MATERIAL TO PROCESS START

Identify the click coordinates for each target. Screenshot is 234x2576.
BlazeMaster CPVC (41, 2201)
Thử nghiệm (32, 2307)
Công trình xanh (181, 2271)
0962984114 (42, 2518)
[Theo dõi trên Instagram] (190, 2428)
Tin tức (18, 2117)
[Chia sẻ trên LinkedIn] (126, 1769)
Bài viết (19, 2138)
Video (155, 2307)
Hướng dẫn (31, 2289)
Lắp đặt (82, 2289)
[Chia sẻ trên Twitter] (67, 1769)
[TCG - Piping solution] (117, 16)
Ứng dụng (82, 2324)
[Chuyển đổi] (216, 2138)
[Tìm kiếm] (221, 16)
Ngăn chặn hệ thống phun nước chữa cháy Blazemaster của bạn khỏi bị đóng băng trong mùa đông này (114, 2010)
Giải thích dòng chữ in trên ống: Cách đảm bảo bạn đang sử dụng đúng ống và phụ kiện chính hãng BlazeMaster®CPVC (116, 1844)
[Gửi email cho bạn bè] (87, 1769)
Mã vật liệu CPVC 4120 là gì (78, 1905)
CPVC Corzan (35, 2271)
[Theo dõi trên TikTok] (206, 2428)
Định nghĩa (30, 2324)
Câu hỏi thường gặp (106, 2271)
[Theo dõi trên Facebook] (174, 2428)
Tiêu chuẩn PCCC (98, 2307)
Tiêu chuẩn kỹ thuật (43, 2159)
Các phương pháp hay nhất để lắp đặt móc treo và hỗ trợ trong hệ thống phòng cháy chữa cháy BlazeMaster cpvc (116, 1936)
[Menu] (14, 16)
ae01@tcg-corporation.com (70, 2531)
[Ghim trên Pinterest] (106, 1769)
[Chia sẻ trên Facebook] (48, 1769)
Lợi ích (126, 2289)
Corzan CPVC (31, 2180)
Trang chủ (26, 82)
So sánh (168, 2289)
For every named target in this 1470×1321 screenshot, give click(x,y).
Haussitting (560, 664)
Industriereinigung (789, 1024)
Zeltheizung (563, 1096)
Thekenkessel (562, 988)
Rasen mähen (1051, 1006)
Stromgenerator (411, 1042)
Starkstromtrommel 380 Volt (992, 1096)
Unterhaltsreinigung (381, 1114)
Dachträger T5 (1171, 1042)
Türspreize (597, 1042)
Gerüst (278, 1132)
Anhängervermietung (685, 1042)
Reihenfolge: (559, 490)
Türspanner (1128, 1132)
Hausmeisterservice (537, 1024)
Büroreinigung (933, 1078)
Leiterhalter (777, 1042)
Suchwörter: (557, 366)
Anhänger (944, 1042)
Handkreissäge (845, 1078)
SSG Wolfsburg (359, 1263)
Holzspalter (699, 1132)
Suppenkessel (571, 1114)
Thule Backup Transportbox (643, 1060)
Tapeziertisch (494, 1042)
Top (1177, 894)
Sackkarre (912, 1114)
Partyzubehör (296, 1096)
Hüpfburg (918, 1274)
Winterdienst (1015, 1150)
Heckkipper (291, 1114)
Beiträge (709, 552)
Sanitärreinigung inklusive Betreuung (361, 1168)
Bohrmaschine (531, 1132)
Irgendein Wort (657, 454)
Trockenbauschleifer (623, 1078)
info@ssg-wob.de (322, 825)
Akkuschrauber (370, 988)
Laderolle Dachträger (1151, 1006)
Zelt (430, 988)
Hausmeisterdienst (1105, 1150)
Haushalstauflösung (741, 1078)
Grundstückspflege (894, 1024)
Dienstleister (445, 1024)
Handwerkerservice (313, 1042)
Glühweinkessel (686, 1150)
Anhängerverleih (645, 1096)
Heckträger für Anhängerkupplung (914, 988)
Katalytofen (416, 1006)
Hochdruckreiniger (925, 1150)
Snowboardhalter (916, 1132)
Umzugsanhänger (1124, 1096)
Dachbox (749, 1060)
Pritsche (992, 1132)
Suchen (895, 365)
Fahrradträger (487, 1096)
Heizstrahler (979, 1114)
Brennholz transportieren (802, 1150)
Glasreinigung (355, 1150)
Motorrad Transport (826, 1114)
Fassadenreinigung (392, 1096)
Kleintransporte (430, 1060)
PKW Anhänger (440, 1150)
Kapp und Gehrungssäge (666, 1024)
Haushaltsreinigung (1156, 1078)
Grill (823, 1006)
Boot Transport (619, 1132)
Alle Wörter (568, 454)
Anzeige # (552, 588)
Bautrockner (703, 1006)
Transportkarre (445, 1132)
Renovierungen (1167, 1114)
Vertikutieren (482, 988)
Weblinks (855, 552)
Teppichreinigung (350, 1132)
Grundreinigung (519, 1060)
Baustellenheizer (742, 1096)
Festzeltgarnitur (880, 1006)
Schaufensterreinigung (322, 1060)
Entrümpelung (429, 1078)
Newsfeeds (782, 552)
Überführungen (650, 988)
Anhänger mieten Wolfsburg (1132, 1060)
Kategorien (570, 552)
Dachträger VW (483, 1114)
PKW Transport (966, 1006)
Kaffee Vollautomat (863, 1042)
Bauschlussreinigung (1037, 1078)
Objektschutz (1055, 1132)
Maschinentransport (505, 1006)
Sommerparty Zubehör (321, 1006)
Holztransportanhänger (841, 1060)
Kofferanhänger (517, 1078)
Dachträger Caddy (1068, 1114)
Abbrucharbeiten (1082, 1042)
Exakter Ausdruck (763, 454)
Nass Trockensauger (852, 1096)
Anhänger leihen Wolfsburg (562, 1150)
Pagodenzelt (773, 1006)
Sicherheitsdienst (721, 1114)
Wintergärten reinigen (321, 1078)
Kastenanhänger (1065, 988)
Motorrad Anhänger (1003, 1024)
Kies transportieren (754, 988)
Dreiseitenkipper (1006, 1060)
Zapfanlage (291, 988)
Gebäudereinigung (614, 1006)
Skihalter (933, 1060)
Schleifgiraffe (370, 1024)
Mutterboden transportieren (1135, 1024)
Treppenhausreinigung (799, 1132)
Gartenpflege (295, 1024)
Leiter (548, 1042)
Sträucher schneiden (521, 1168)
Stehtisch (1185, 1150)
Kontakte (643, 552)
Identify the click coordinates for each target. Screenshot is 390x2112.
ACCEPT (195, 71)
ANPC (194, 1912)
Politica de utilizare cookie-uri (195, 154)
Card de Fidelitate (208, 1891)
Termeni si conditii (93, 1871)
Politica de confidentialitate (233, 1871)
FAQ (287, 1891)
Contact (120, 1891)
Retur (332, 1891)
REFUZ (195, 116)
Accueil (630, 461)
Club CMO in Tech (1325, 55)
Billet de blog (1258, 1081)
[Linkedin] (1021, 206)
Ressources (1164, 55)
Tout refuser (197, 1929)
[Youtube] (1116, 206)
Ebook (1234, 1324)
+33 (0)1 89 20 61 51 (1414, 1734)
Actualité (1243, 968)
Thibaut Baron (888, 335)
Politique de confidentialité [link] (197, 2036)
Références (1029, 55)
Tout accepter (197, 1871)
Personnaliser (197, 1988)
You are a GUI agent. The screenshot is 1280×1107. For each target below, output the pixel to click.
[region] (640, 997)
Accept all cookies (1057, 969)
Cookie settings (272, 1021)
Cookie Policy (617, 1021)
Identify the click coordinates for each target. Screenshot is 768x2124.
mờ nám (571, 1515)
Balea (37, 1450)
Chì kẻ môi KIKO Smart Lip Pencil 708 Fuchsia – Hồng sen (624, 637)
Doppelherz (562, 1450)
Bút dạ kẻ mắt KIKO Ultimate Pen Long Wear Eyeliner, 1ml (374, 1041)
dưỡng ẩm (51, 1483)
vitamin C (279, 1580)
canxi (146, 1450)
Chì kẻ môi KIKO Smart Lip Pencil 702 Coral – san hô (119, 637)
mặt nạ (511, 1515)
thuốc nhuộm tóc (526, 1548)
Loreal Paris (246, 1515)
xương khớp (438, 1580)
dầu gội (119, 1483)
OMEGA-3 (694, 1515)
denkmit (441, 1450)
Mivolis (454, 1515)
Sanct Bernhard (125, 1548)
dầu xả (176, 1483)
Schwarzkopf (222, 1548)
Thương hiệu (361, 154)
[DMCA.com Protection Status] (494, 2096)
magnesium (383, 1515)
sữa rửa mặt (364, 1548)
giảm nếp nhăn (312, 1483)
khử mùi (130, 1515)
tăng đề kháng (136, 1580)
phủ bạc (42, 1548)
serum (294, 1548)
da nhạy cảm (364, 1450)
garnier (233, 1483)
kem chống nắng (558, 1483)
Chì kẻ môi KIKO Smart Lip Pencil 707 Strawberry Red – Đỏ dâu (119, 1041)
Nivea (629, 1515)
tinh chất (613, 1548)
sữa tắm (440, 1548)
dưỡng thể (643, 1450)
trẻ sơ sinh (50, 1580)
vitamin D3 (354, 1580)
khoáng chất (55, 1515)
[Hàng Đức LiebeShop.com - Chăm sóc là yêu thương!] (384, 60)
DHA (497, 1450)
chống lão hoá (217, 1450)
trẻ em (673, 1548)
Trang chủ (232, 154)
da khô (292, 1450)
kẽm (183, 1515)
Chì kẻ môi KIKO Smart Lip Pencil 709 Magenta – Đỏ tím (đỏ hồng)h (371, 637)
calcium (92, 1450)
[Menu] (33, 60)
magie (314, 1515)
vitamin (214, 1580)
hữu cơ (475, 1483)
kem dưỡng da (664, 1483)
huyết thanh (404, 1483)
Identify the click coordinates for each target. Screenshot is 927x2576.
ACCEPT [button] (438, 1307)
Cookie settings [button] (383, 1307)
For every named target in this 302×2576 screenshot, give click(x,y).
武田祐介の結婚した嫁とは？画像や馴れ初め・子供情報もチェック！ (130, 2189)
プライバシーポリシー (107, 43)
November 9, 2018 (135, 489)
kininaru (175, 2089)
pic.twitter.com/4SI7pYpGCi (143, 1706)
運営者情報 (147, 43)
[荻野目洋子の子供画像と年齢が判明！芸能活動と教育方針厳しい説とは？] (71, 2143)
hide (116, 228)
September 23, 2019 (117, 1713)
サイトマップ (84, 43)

MATERIAL TO PROCESS END

EXERCISE GOAL »
The line containing "Chì kẻ môi KIKO Smart Lip Pencil 709" and all lines after it, through the end of the entries above, are to be returned exactly and alone.

SOLUTION FOR THIS PROBLEM »
Chì kẻ môi KIKO Smart Lip Pencil 709 Magenta – Đỏ tím (đỏ hồng)h (371, 637)
calcium (92, 1450)
[Menu] (33, 60)
magie (314, 1515)
vitamin (214, 1580)
hữu cơ (475, 1483)
kem dưỡng da (664, 1483)
huyết thanh (404, 1483)
Identify the click coordinates for each target. Screenshot is 927x2576.
ACCEPT [button] (438, 1307)
Cookie settings [button] (383, 1307)
For every named target in this 302×2576 screenshot, give click(x,y).
武田祐介の結婚した嫁とは？画像や馴れ初め・子供情報もチェック！ (130, 2189)
プライバシーポリシー (107, 43)
November 9, 2018 (135, 489)
kininaru (175, 2089)
pic.twitter.com/4SI7pYpGCi (143, 1706)
運営者情報 (147, 43)
[荻野目洋子の子供画像と年齢が判明！芸能活動と教育方針厳しい説とは？] (71, 2143)
hide (116, 228)
September 23, 2019 (117, 1713)
サイトマップ (84, 43)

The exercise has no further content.